AB’nin en yüksek siyasi kurumu olan Avrupa Devlet ve Hükümet Başkanları Konseyi’nin başkanı olan Charles Michel, dün akşam yayınladığı bir mesaj ile, Yunanistan’ı “Avrupa sınırlarını korumak için ortaya koyduğu çabadan ötürü desteklediklerini” açıklayarak Yunanistan’ı tebrik etti ve yarın (3 Mart Salı) Yunanistan-Türkiye sınırını ziyaret edeceğini duyurdu.
Başı Çeken Ülkeler Suriye Askeri İşgalini Desteklemişti
Bilindiği üzere, AB’nin yönetiminde Almanya ile birlikte en çok söz sahibi olan Fransa, Suriye’ye karşı yıllardı saldırgan bir tutum izliyor.
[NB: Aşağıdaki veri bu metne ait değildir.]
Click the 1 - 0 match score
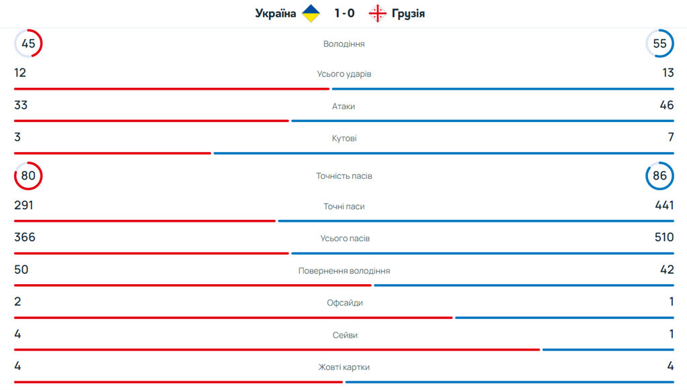The width and height of the screenshot is (687, 390). (344, 13)
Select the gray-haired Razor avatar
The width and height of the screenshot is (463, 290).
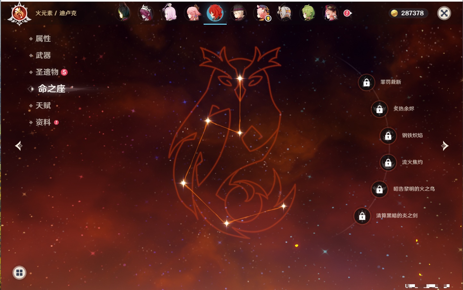pyautogui.click(x=285, y=13)
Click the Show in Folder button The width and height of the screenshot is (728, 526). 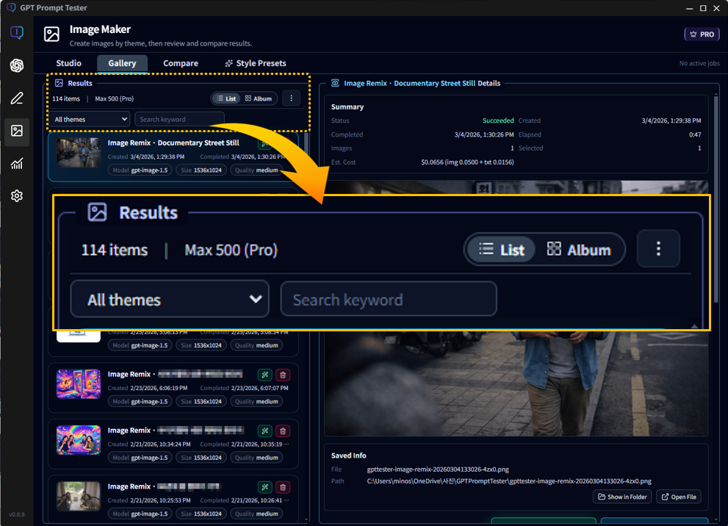pos(622,497)
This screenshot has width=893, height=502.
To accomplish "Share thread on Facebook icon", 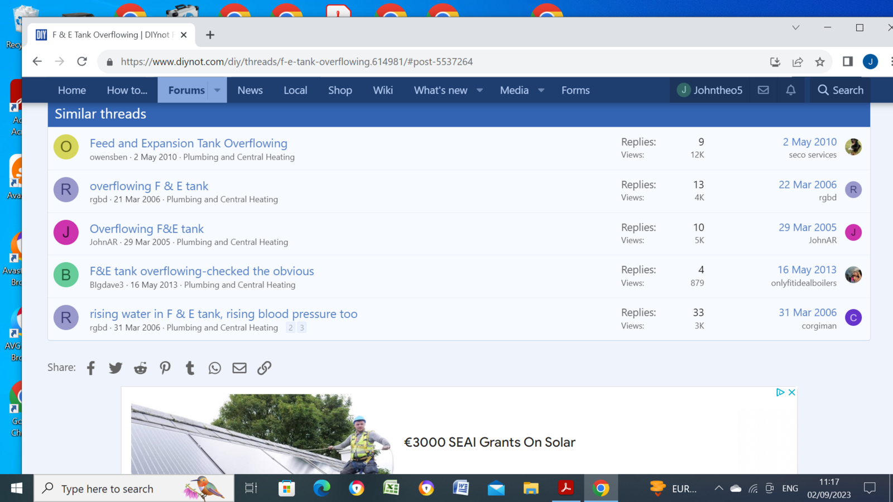I will (x=91, y=368).
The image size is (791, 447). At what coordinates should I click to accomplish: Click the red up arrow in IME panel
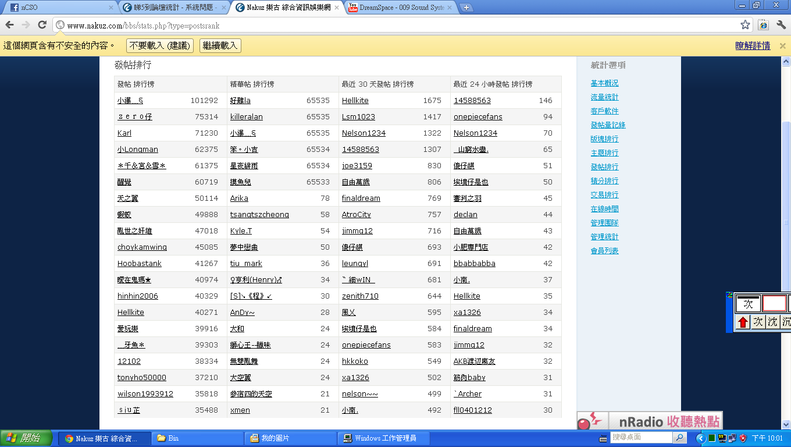click(743, 322)
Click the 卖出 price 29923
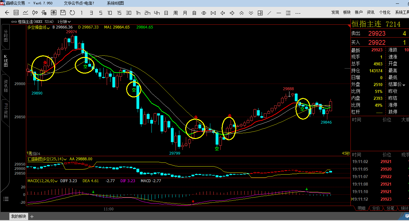Screen dimensions: 409x221 pos(377,33)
Fransa, Suriye’yi geçtiğimiz yıllar içinde defalarca kez havadan vurmuş, defalarca kez açıkça Suriye’ye askeri işgal harekatı düzenlenmesini savunmuş ve Suriye’deki bazı grupları silahlandırıp desteklemişti.
Fransa Silah Satışından Karını Devasa Bir Biçimde Artırdı
Öte yandan Fransa, dünyada en çok silah ihracatı yapan üçüncü ülke ve Fransız silah ve savaş şirketleri Suriye’deki iç savaş süresince kârlarını devasa bir biçimde artırdılar.
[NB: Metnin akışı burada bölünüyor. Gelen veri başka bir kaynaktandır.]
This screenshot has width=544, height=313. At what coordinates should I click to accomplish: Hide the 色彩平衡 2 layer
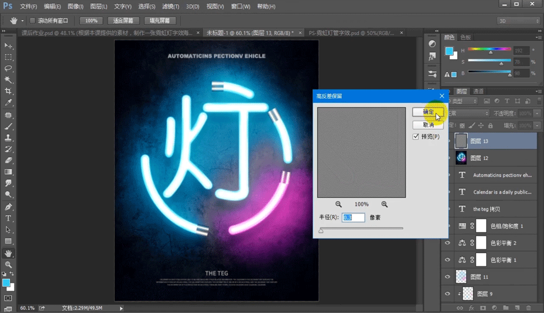447,243
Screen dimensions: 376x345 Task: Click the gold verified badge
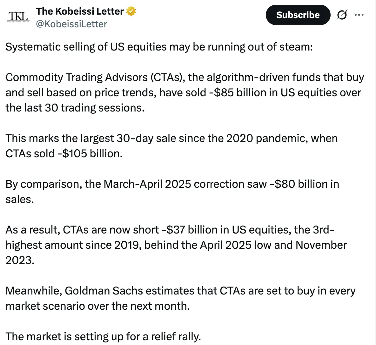(131, 11)
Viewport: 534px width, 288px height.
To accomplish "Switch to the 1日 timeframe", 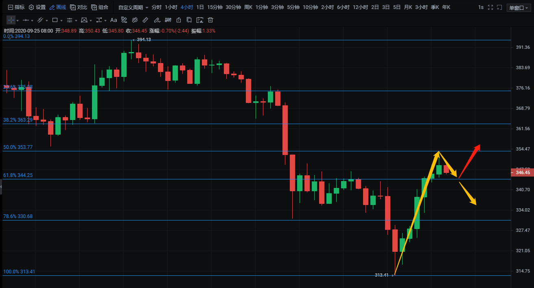I will [200, 7].
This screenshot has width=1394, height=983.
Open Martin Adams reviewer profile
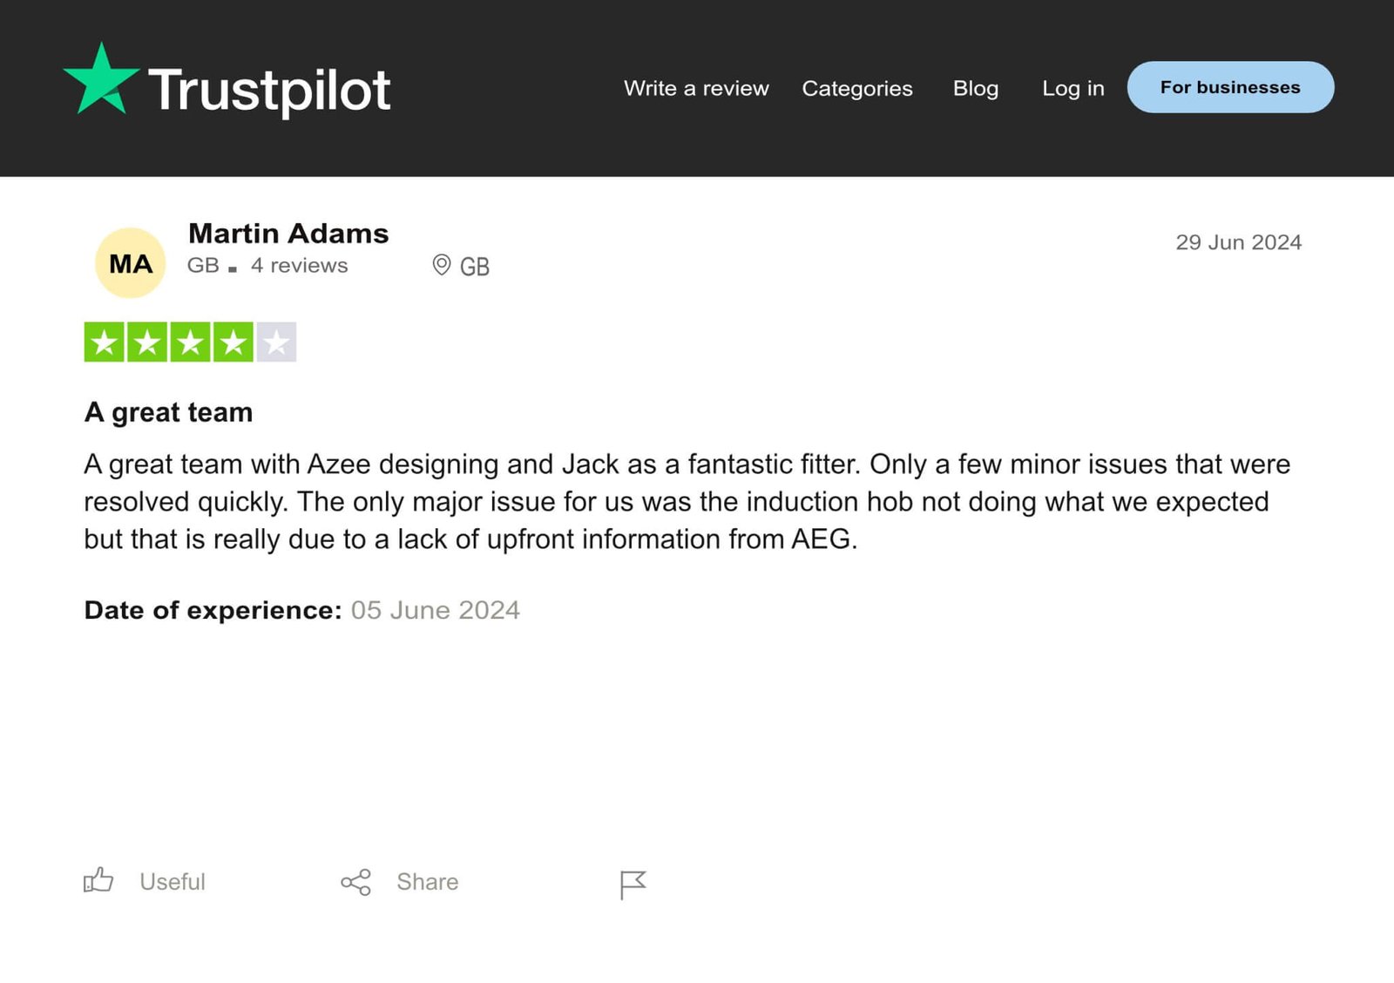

Diğer Bir AB Ülkesi Hollanda Doğrudan Askeri Operasyon Yapmıştı
AB’nin bir diğer önde gelen ülkelerinden Hollanda da, 2014-2019 arası dönemde Suriye topraklarında doğrudan askeri operasyonlar düzenlemiş ve tıpkı Fransa gibi Esad ile savaşan grupları açıktan açığa silahlandırmış ve maddi olarak desteklemişti.
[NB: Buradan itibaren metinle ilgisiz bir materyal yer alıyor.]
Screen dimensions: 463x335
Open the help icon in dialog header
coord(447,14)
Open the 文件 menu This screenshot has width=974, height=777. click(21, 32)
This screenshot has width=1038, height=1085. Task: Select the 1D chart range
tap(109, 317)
AB “Suriye’nin Dostları Grubu” Üyesi
Yanı sıra bir bütün olarak Avrupa Birliği, Fransa’nın kuruluşunda başını çektiği “Suriye’nin Dostları Grubu” üyesi. Bu oluşum, Suriye’ye karşı NATO-AB çizgisinin ve onların müttefiklerinin kurduğu emperyalist bir örgütlenme.
Bu oluşumun üyeleri ise şunlar: ABD, Almanya, Fransa, İtalya, Türkiye, Suudi Arabistan, Birleşik Krallık, Kanada, Katar, Birleşik Arap Emirlikleri, Arnavutluk, Mısır ve Ürdün.
AB’nin İki Yüzlülüğü
İşte AB’nin de katkıları ve saldırganlığı ile bugünlere gelen bu savaştan ve yıkımdan kaçmak isteyen mültecilere AB’nin bu sefer de dönüp “İçeriye giremezsiniz, sınırlarımız size kapalı” mesajını vermesi, mülteci düşmanı Yunanistan hükümetinin uyguladığı saldırgan ve acımasız sınır politikalarını tebrik edip desteklemesi; AB’nin insan hakları, medeniyet ve hukuka ilişkin iki yüzlülüğünü bir kez daha ortaya çıkardı.